_THE INPUT_
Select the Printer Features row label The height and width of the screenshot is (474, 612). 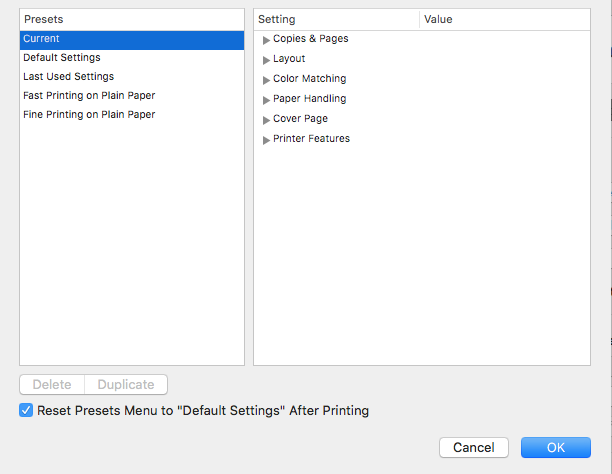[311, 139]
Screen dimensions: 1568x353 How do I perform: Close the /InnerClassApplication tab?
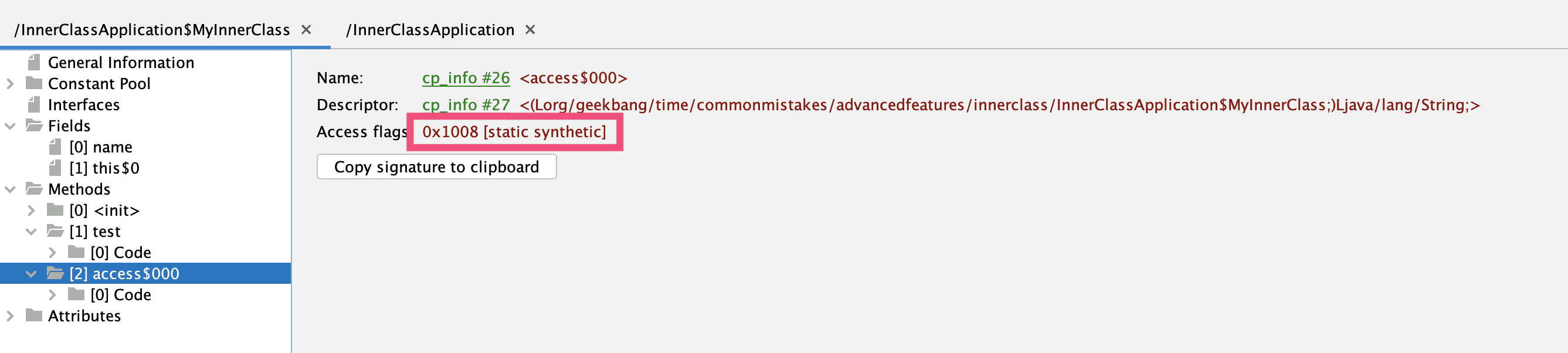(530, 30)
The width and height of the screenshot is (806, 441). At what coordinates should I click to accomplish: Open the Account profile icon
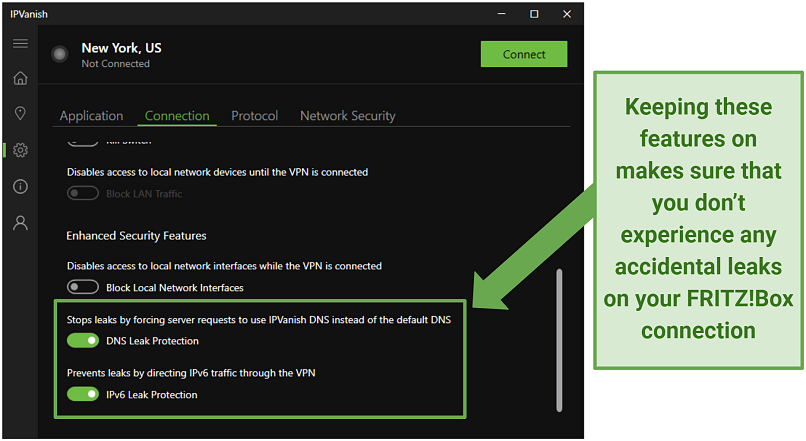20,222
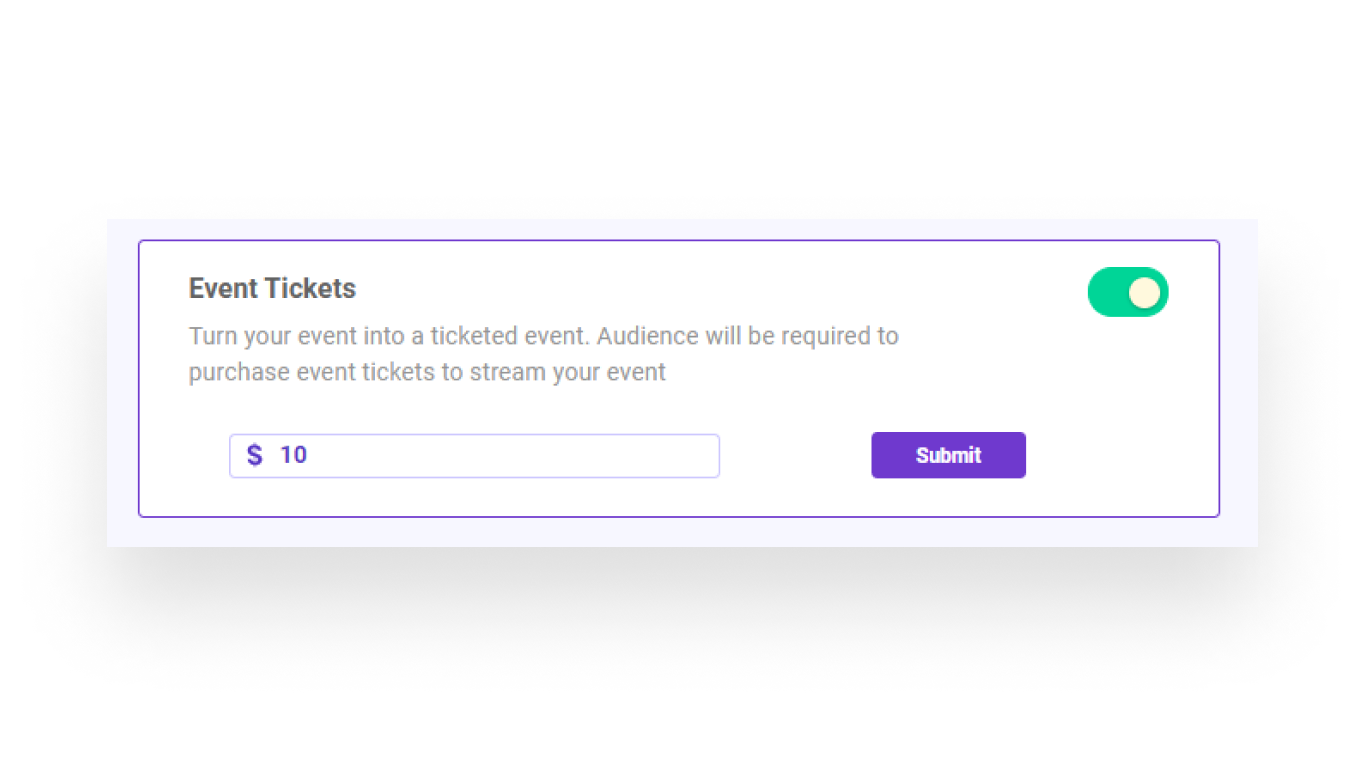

_INSTRUCTIONS TO FOLLOW_
Write out only the lines from the line containing "The width and" through the end of the material above, both end lines included. Pictures are not written out.

_TASK RESPONSE_
The width and height of the screenshot is (806, 441). At what coordinates should I click to accomplish: Open the Account profile icon
20,222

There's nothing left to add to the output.